Circadian rhythms in cardiac metabolic flexibility

Abstract

Numerous aspects of cardiovascular physiology (e.g., heart rate, blood pressure) and pathology (e.g., myocardial infarction and sudden cardiac death) exhibit time-of-day-dependency. In association with day-night differences in energetic demand and substrate availability, the healthy heart displays remarkable metabolic flexibility through temporal partitioning of the metabolic fate of common substrates (glucose, lipid, amino acids). The purpose of this review is to highlight the contribution that circadian clocks provide toward 24-hr fluctuations in cardiac metabolism and to discuss whether attenuation and/or augmentation of these metabolic rhythms through adjustment of nutrient intake timing impacts cardiovascular disease development.

Keywords: Circadian; heart; metabolism; nutrients.

Figure 1.. Temporal partitioning of myocardial glucose metabolism.

At the beginning of the active period (i.e., breakfast time), AMP-activated protein kinase (AMPK) promotes glucose uptake, glycolysis, and the hexosamine biosynthetic pathway, as well as full oxidation via pyruvate dehydrogenase (PDH). At the end of the active period (i.e., dinner time), decreased levels of inhibitor-1 promotes protein phosphatase 1 (PP1) activity, and concomitant storage of excess glucose as glycogen (which can serve as a fuel source during the upcoming sleep period).

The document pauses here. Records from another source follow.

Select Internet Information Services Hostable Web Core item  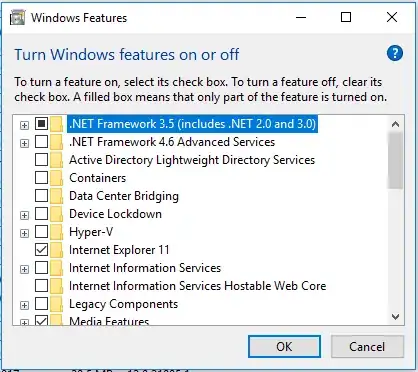[x=197, y=286]
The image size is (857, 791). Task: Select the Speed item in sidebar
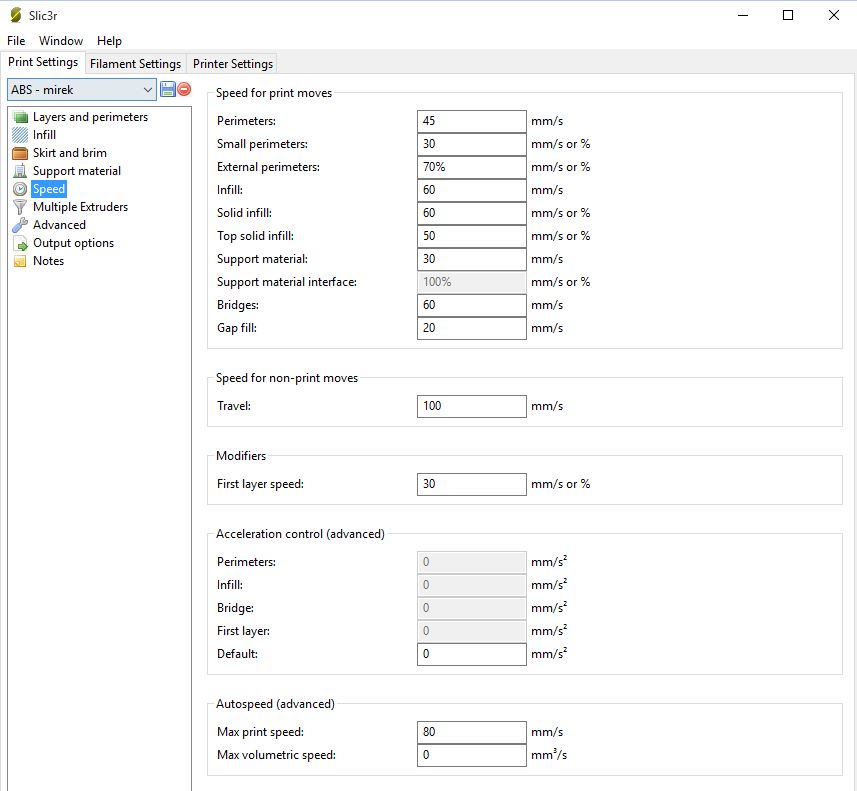(48, 189)
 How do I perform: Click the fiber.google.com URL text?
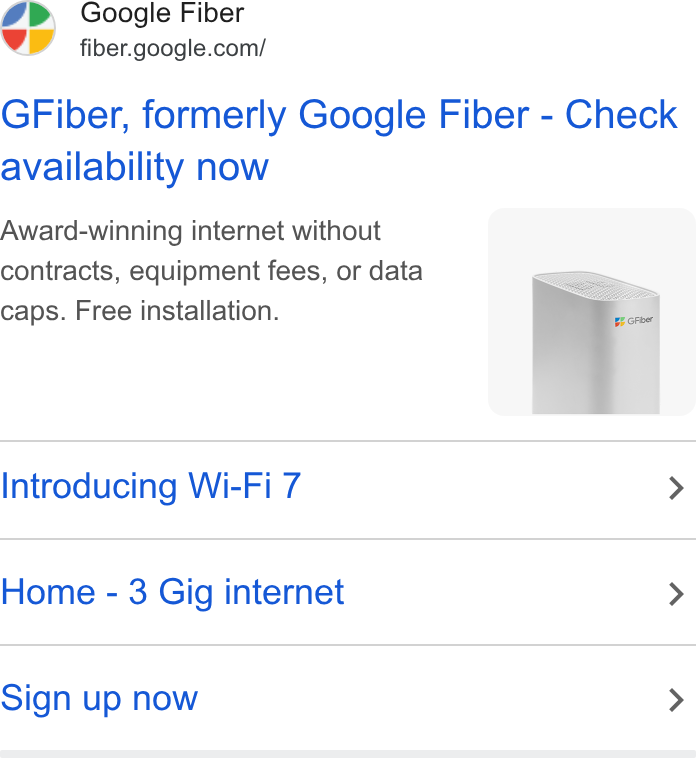pos(173,48)
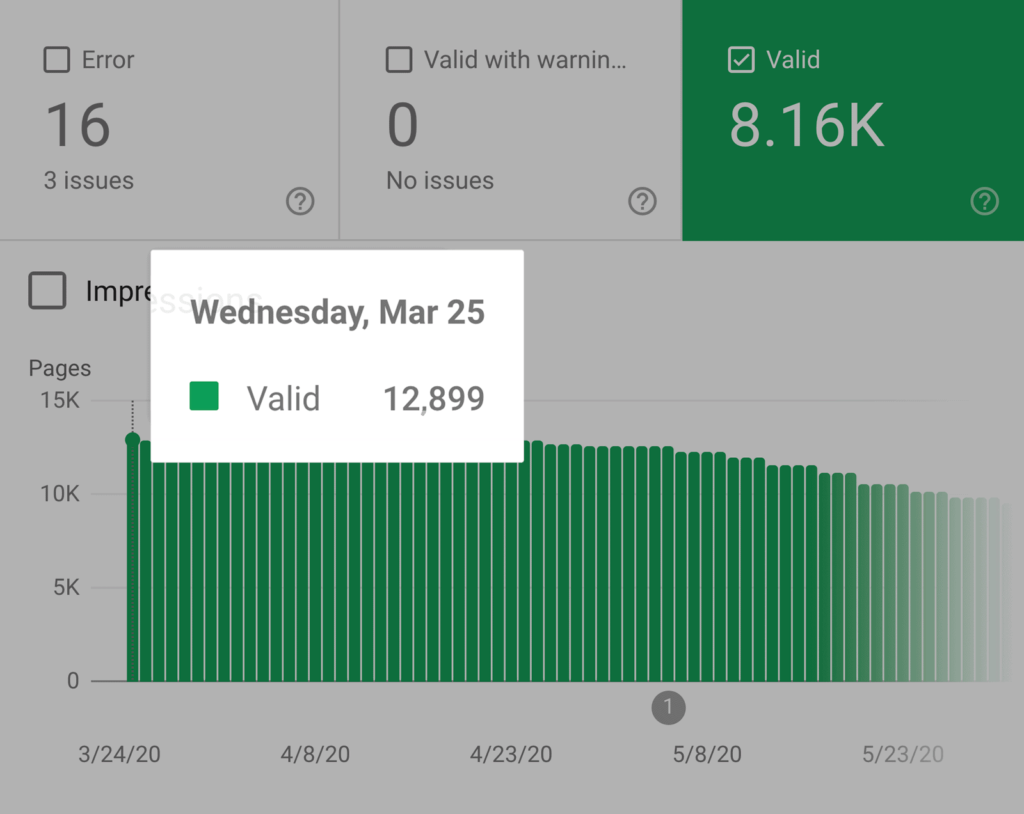Click the highlighted data point on first bar
The image size is (1024, 814).
(132, 439)
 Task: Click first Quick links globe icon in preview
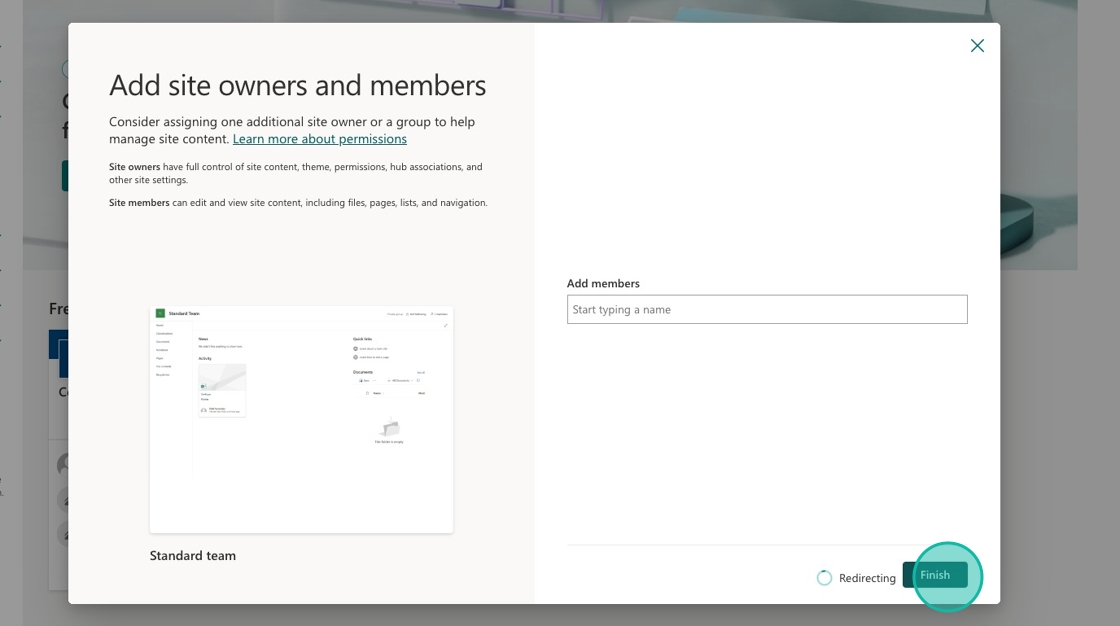(355, 349)
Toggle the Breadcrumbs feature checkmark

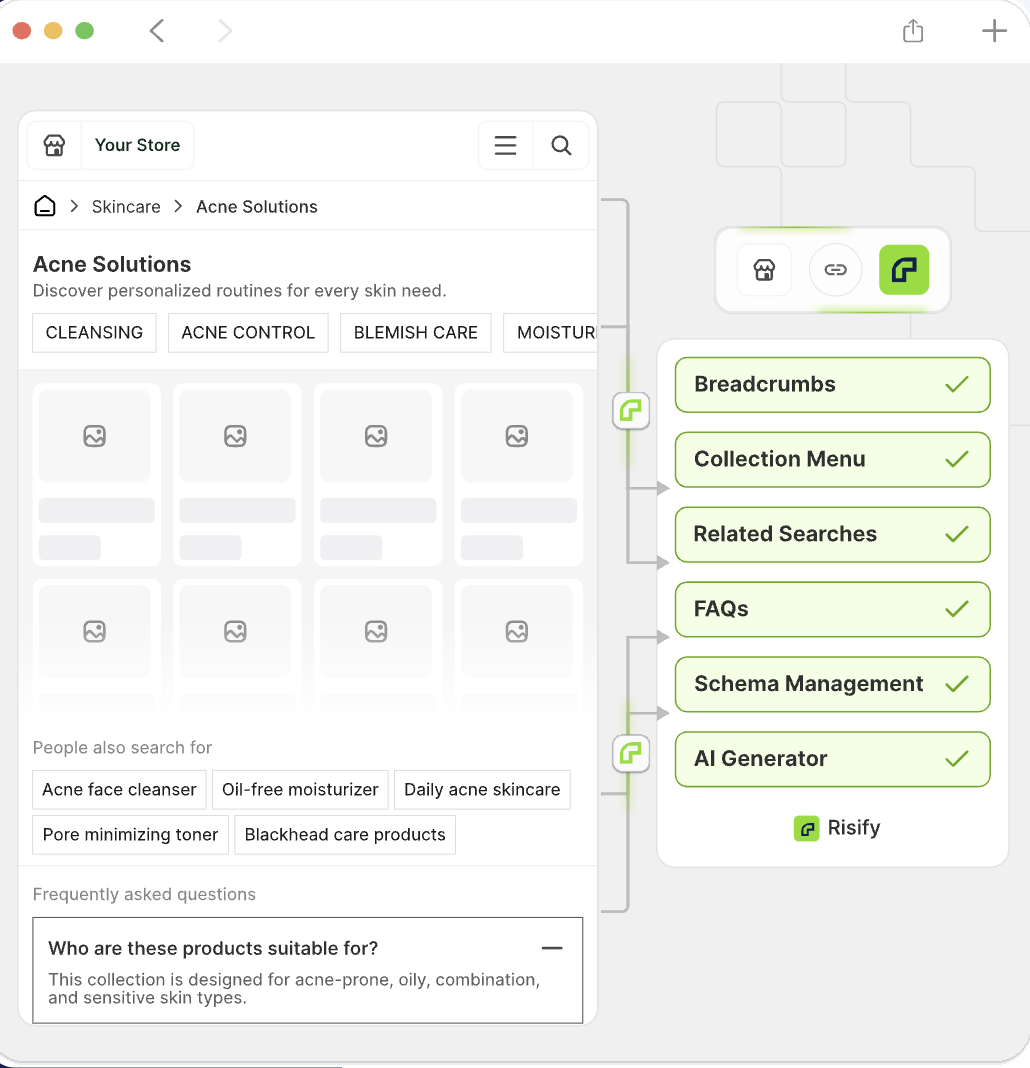[958, 384]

Figure 2.. The metabolic fate of lipids in the heart is time-of-day-dependent.

At the beginning of the active period (i.e., breakfast time), increased lipoprotein lipase (LPL) activity promotes lipo-protein-derived fatty acid uptake and oxidation; resultant acetyl-CoA can serve as a substrate in protein acetylation (Ac) reactions. At the end of the active period (i.e., dinner time), fatty acids are channeled into triglyceride synthesis (which can serve as a fuel and/or source for lipid signaling molecules during the upcoming sleep period).

Figure 3.. Amino acids selectively augment cellular consistent turnover at the beginning of the sleep phase.

At the beginning of the active period (i.e., breakfast time), the heart utilizes amino acids for basal processes. In contrast, at the end of the active period (i.e., dinner time), a concomitant increase in mTOR signaling activation, ribosomal RNA, and amino acid content, augments protein synthesis (and growth/repair).